Slow West

There have been so many Westerns made that one could be forgiven for thinking that the Wild West lasted for at least 150 years. And yet, for as brief as that era was, its unique physical, social, political and emotional landscape made such an indelible impression on all who experienced it that it shall remain a part of the collective American psyche forever. And that’s good news for storytellers, because few periods of American history evoke such deep drama and thematic tension as the Wild West. And in recent years, few movies do such a good job of plumbing these depths as Slow West, a quiet, bloody movie about what it means to pave a road to Hell with good intentions when there aren’t even any paved roads around.

The story takes place sometime in the late 1800s, somewhere west of the Mississippi and east of the Rockies. A young Scotsman names Jay Cavendish travels alone across the American frontier, in search of his true love from back home, Rose Ross. As he searches for Rose, Jay is mixed up in a violent encounter in a forest between a few desperados and a Native American, and would surely end up as collateral damage if not for the intervention of a short-spoken Irish bounty hunter named Silas Selleck.
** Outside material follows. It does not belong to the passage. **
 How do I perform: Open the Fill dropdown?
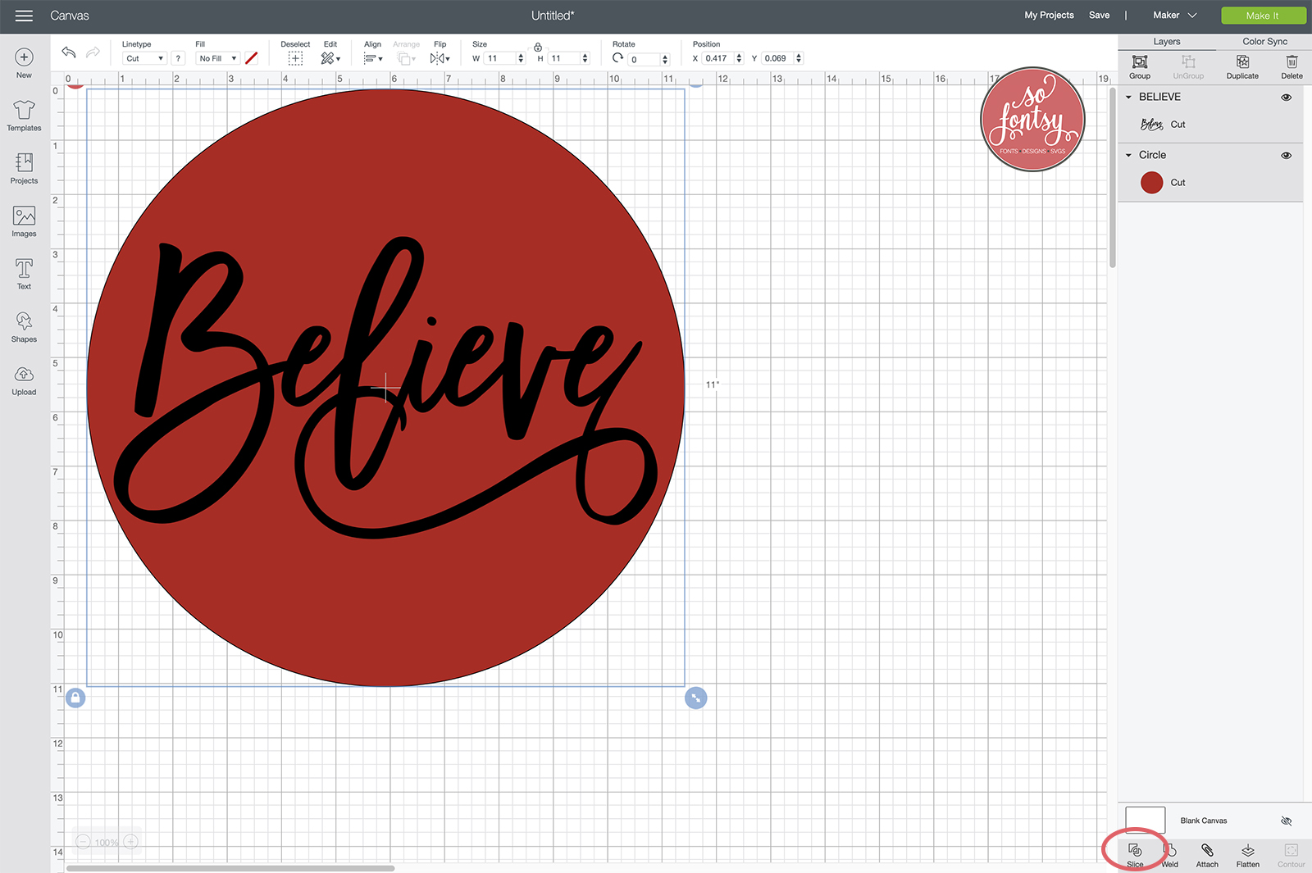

Jay hires Silas to be his bodyguard during the search for Rose, as it is apparent that Jay is neither tough enough nor wise enough to survive in rough country on his own. But Silas has a second agenda: he knows there is a handsome bounty on Rose and her father, and he intends to collect. Unfortunately, so does every other bounty hunter in the area, and what was supposed to be a simple escort job turns into an extended misadventure of gunfire, betrayal and shattered expectations. The Wild West does not suffer fools lightly. But it does make them suffer.

At its heart, Slow West is a story about a naive kid chasing after his true love without any understanding of what any of that really means. Jay has no clue what the frontier is like. He doesn’t really know Rose, the woman he is so infatuated with. And while he knows why there is a bounty on Rose and her father, he still never quite grasps what it means to be the kind of person who suffers a bounty versus the kind of person who sets one. But what makes Slow West so special is how well it emphasizes just how threadbare the rule of law is in a world where distance is measured in days and justice is driven by money and vengeance rather than principle.

For the majority of this tale, we never see any human settlements; and most of the time, we don’t want to. People in numbers are bad thing here. A small camp in the wilderness is probably populated by people who intend to kill you. A lonely trading post swiftly becomes the scene of desperation, crime and violence. And the homestead where the movie’s climactic siege takes place is a reminder that those who dare to settle down and try to build something are only making themselves easy targets for those skilled at sharpshooting. For most of Slow West, the scenery is so cynical and bleak—despite its raw natural beauty and the promise of opportunity for its inhabitants—that one is reminded there often isn’t a lot separating a dark Western story from a post-apocalyptic one.

Slow West isn’t the only Western to trade on the genre’s bleaker aspects. But it is one of the few to inject a truly innocent creature into it, in the form of young Jay, who seriously has no business stepping foot outside of his ancestral home, let alone sailing across the sea and heading into the American frontier. Jay is so naive, so clueless, so without any sort of protective rind that one wonders how he ever survived the trip to Liverpool for his trip to America, the ocean voyage that followed, his transit through New York, his journey to Chicago, and his ill-conceived journey west beyond the reach of any kind of civilization. Within five minutes of meeting Jay Cavendish, we can’t tell whether to fear for his life, to be angry at his recklessness, or to pity him for his lack of self-awareness. By the time Silas the bounty hunter shows up—who is Jay’s opposite in every way—we’re somehow thankful to meet a genuinely shady character with few compunctions about killing.

The thing is, the difference between Jay and Silas becomes a kind of competition of worldview: in a land less harsh, in the place the West will one day become, Jay would be the one worth believing in. And when it’s all said and done, whose vision of the future takes hold, Silas’s or Jay’s? It all seems to point to the fact that one’s moral superiority has as much to do with their environment as their own internal compass. And that’s definitely seen in Rose, the woman for whom this entire adventure has been undertaken. She has neither Silas’ cynicism nor Jay’s innocence. She is Jay made to survive in Silas’ world, and we kind of weep for knowing that.

The moment of truth comes right at the end of the movie. At this point, we have seen how the story has resolved. We know how its characters are likely to go on after the final credits roll. There really isn’t much more to say, except that’s when the movie cuts away and gives us one last look at every single character who died during the course of the story. The whole scene takes only a minute, maybe less. But it shows us a trail of people who all died, in one way or another, so some stupid, well-meaning kid could chase a girl who didn’t even love him back. That’s the West for you.